◆ Task: In the material below, find the line with "Screen dimensions: 282x173" and the line with "Like the tweet". Output exactly those two lines and all lines between them, leaving out pictures.

◆ Data to process:

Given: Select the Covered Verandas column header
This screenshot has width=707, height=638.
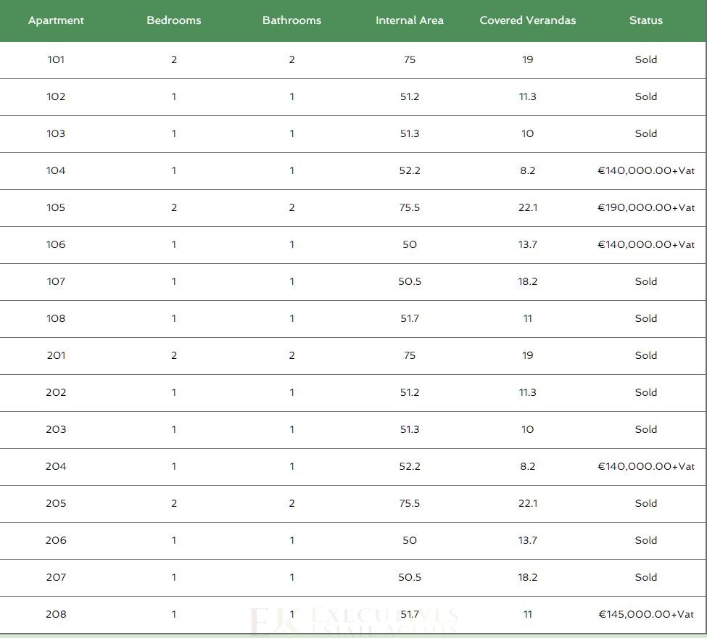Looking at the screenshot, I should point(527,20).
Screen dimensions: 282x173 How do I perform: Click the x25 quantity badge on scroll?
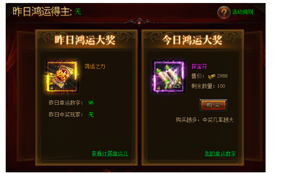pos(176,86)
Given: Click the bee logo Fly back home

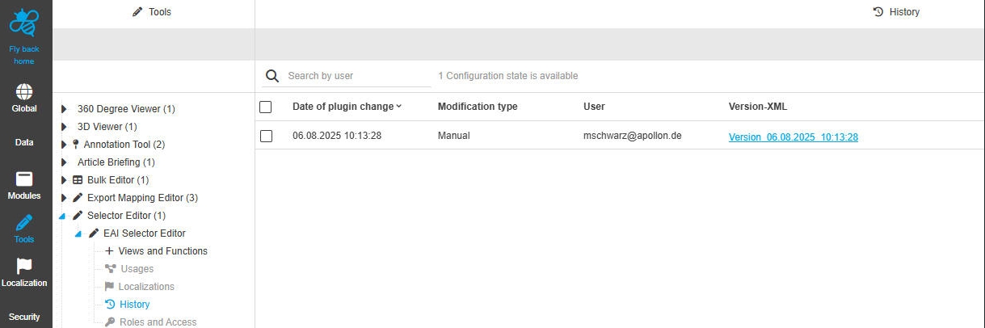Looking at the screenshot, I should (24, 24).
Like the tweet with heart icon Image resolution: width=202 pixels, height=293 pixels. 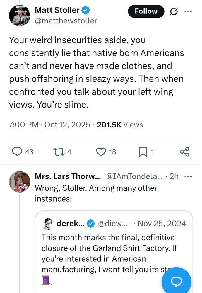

--

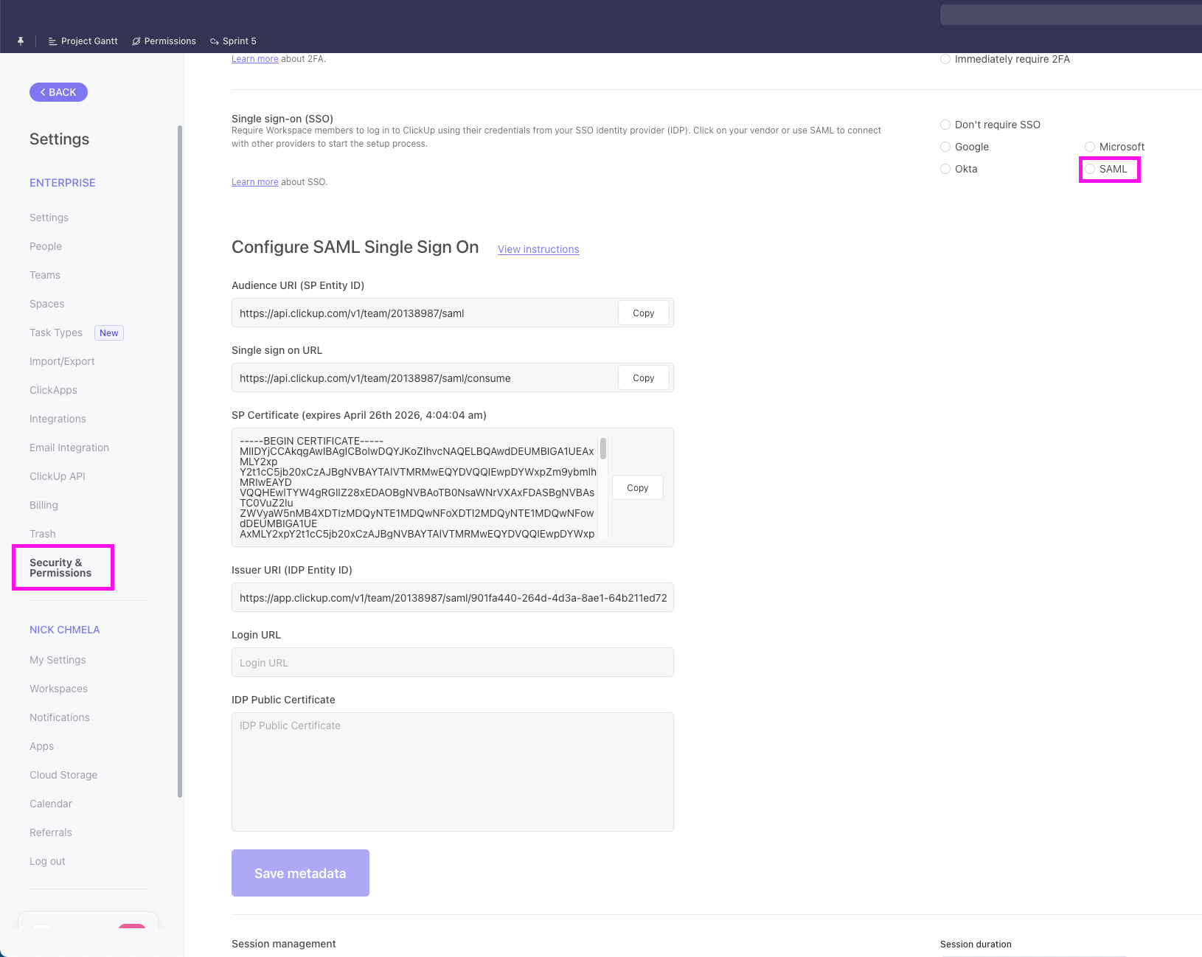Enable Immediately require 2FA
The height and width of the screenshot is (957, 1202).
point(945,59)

◆ Completed task:
Screen dimensions: 282x173 How do I perform: Click the x25 quantity badge on scroll?
pos(176,86)
Given: Click the bee logo Fly back home

Looking at the screenshot, I should (24, 24).
Like the tweet with heart icon Image resolution: width=202 pixels, height=293 pixels. 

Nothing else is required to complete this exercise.